Rapid transit debate heats up before Winnipeg council vote
Probe Research poll suggests public support is split for rapid transit expansion
The debate over Winnipeg's rapid transit system is heating up, as a poll released one day before a key council vote suggests public support for expanding the system is split.
A Probe Research Inc. poll commissioned by the Winnipeg Free Press asked residents if they want the rapid transit expansion, known as Phase 2, to be funded and if there should be a public vote on the matter.
Results of the poll, released Tuesday, indicate that 71 per cent of respondents believe they should have a chance to decide if the the city should spend $590 million on the proposed expansion.
The poll also found that 42 per cent of respondents said yes to Phase 2, 47 per cent said no, and 11 per cent were unsure.
"That idea of the people actually having a say in October, I think, is really something that people are supportive of, no matter where they are in the city," said Probe vice-president Curtis Brown.

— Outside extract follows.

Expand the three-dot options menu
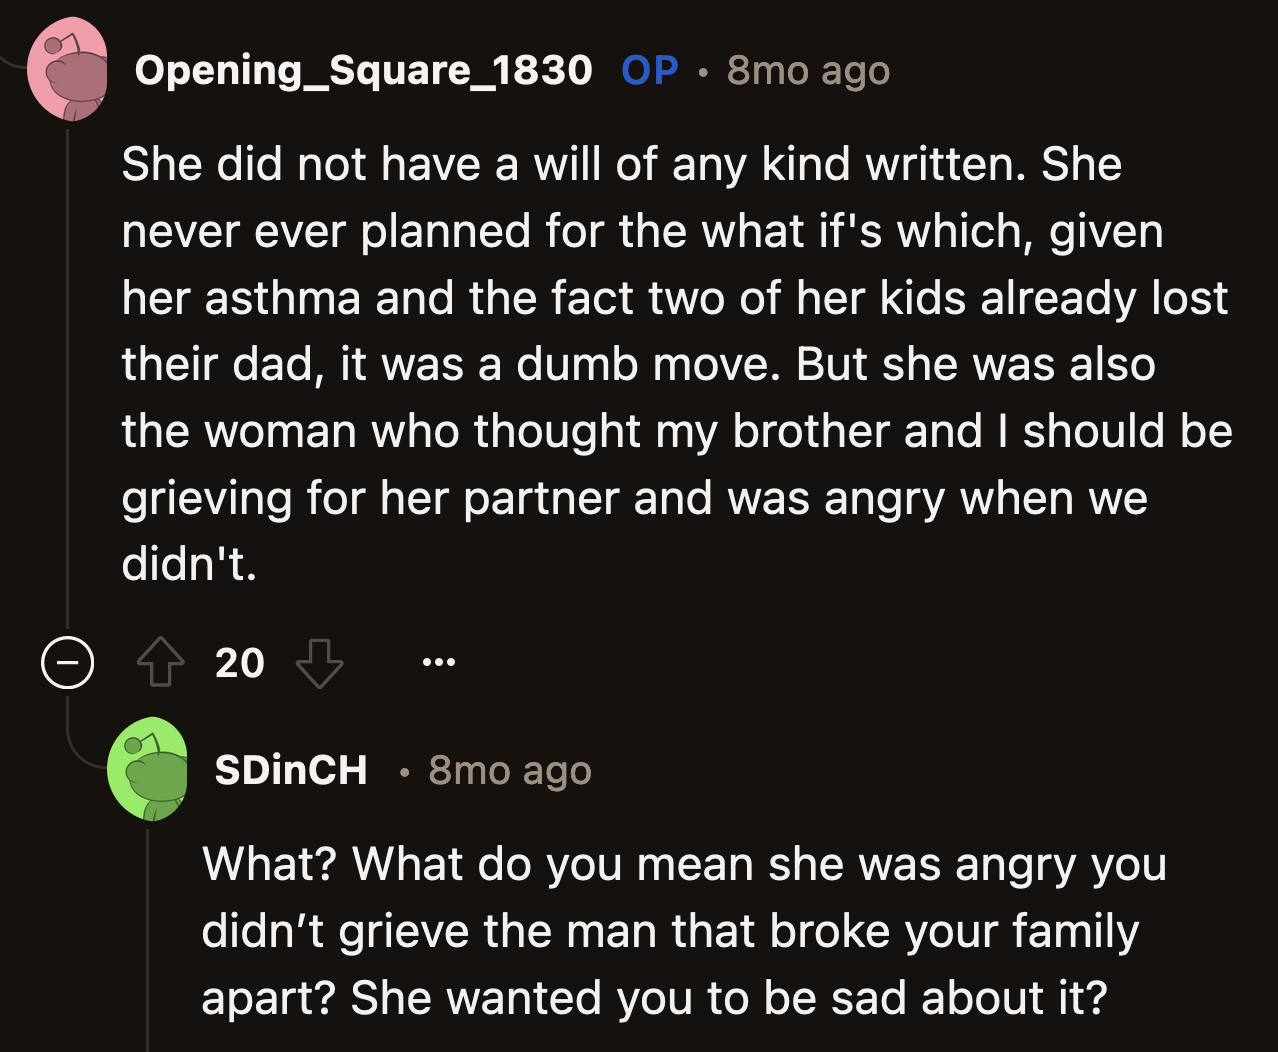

Probe Research surveyed a random and representative sampling of 603 Winnipeg adults by phone between June 10 and 19. The margin of error is within four percentage points, 19 times out of 20.
Council to vote tomorrow
Councillors will have to decide on Wednesday whether to extend the existing Southwest Transitway, which runs from downtown to Jubilee Avenue, by 7.6 kilometres to the University of Manitoba.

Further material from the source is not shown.